I tried to use the code below, but it gives me partial matches - syllables instead of full words.
#this is a code to recreate the initial DF
import pandas as pd
df_data= [['orange','0'],
['apple and lemon','1'],
['lemon and orange','1']]
df= pd.DataFrame(df_data,columns=['text','match','exact word'])
Initial DF:
text match
orange 0
apple and lemon 1
lemon and orange 1
This is the list of words I need to match
exactmatch = ['apple', 'lemon']
Expected result:
text match exact words
orange 0 0
apple and lemon 1 'apple','lemon'
lemon and orange 1 'lemon'
This is what I've tried:
# for some rows it gives me words I want,
#and for some it gives me parts of the word
#regex attempt 1, gives me partial matches (syllables or single letters)

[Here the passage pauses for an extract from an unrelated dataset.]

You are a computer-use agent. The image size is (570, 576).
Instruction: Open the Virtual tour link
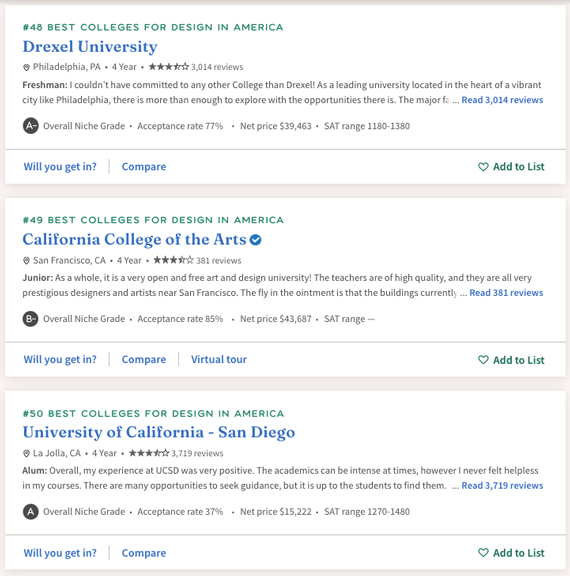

pattern1 = '|'.join(exactmatch)
df['contains'] = df['text'].str.extract("(" + "|".join(exactmatch)
+")", expand=False)
#regex attempt 2 - this gives me an error - unexpected EOL
df['contains'] = df['text'].str.extractall
("(" + "|".join(exactmatch) +")").unstack().apply(','.join, 1)
#TypeError: ('sequence item 1: expected str instance, float found',
#'occurred at index 2')
#no regex attempt, does not give me matches if the word is in there
lst = list(df['text'])
match = []
for w in lst:
if w in exactmatch:
match.append(w)
break
回答1:
Use str.findall
Ex:
exactmatch = ['apple', 'lemon']
df_data= [['orange'],['apple and lemon',],['lemon and orange'],]
df= pd.DataFrame(df_data,columns=['text'])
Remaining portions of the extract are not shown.